We need to prevent recklessness, not risk-taking.

This slogan was a punchier version of the one he had auditioned in his column a week earlier.

Web People also understand that while we want to prevent another bout of recklessness on Wall Street, we don’t want to choke off risk-taking, which is the engine of growth and entrepreneurship.

Friedman tried out the “web people” label in his column entitled “Web People vs. Wall People.”  Web people are good people – like Friedman – who embrace the rigged financial system, while “wall people” are whiny people who complain that the system is rigged by Wall Street elites with the aid of their political cronies to ensure that Wall Street elites will be the winners at the expense of their fellow citizens.  It escapes Friedman’s attention that rather than being the “engine of growth,” the rigged banking system of  “capitalist” nations was the engine of the mass destruction of wealth.  The rigged system produced deeply negative growth and was saved only by what Friedman derides as “socialism.”

“Recklessness” by CEOs had nothing to do with the U.S. financial crisis.  The three fraud epidemics have everything to do with driving the financial crisis.  No one serious doubts that the second phase of the savings and loan debacle and the Enron-era accounting scandals were driven by elite frauds.  But Friedman will not use the “f” word for the most obvious of reasons – he wants Hillary to go full-Bill and return to openly embracing bank CEOs’ cash and deregulatory dreams.  In his “knock out” column, Friedman made his pitch that promising financial deregulation was the KO punch Clinton could deliver to Trump.
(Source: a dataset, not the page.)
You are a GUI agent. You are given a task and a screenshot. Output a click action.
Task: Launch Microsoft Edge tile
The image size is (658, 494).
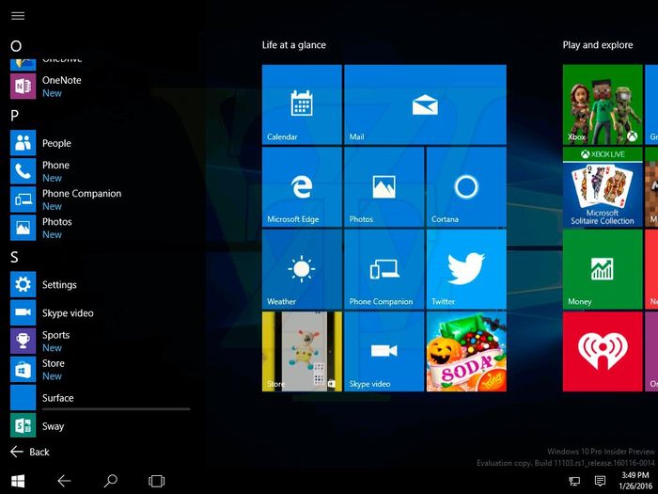pyautogui.click(x=301, y=187)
Clinton should be reaching out to [business Republicans] with a real pro-growth, start-up, deregulation, entrepreneurship agenda and give them a positive reason to vote for her.

In his homage to “web people,” Friedman told Hillary to repeat Bill’s disastrous embrace of Wall Street elites.

Having been secretary of state, Clinton has been touching the world. She knows America has to build its future on a Web People’s platform, which was first articulated by Bill Clinton, and, to this day, is best articulated by him. But Hillary has not always shown the courage of her own, or her husband’s, convictions.

Yes, the word that comes to mind when one thinks of Bill is “courage.”

Friedman says “It scares me that people are so fed up with elites….”  People are not “fed up” with the Wall Street elites – they are furious and disgusted.  They realize that the distinguishing characteristics that are “elite” about Wall Street bankers are their egos and pay.  Our greatest reason for hoping that we will not repeat for the fourth time the disaster of implementing the three “de’s” is that people are so fed up” with financial “elites.”  It is a mystery to me how even Friedman could be so out of touch with reality that he is “scared” because people are fed up with Wall Street elites.  Friedman may be the only person in the world who isn’t a Wall Street press flack – wait, that’s exactly what Friedman is – who is not “fed up” with Wall Street elites.  Indeed, “fed up” does not begin to capture what people rationally feel about Wall Street’s purported “elites.”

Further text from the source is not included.